District 1 Representative Vincent ‘Bingbong’ Crisologo likewise agrees with the tourism aspect, suggesting that La Loma “can be turned into something like Paris, where people can enjoy lechon dinners al-fresco style. Restaurants can bring their tables outside, then there will be entertainment and activities. We can start one Sunday each month, then let us see from there. People will flock to La Loma because of this.”
With continued improvements in infrastructure and support from the Quezon City local government, the La Loma Lechoneros Association Inc. said these would help increase sales. According to its president Mr. Chua, lechon sales are presently estimated to be around 200 on ordinary days, with brisker sales during holidays, especially during Christmas and New Year, where more than a thousand whole lechon were sold last year.
Now on its 17th year, the La Loma Lechon Festival has paved the way for the lechon to go beyond its usual role as the piece de resistance in any Filipino feast. The lechoneros dress up the lechon, named after famous personalities (Manny Pork-quiao or Piggy Wurtzbach easily come to mind), and parade it in the streets of Retiro and Calavite, capped with a boodle fight for guests.

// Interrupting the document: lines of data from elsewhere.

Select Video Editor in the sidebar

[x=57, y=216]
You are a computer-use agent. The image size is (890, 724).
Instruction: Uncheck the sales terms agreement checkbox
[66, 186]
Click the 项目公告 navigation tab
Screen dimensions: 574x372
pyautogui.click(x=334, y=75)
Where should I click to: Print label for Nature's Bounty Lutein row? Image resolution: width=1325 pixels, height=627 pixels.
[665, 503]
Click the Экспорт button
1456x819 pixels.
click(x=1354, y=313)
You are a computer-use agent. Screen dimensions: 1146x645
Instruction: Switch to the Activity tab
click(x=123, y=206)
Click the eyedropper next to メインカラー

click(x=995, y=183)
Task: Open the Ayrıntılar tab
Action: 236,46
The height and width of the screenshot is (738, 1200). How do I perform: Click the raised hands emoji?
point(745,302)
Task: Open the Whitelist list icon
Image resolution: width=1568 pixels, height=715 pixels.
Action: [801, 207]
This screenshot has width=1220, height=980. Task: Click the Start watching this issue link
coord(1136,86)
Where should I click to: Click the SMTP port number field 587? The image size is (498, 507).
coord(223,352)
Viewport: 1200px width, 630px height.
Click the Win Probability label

“It was lechon that has become a source of respectable livelihood for us here in La Loma,” Chua says. “It is our source of pride that many Filipino celebrations would not be complete without the lechon.”
With that said, let us all pinch into the lechon’s crispy skin, bite into its soft juicy fragrant meat, and let its oil graze your lips and cheeks. Life is a celebration, after all, and the taste of lechon reigns supreme in the hearts and tummies of Filipinos.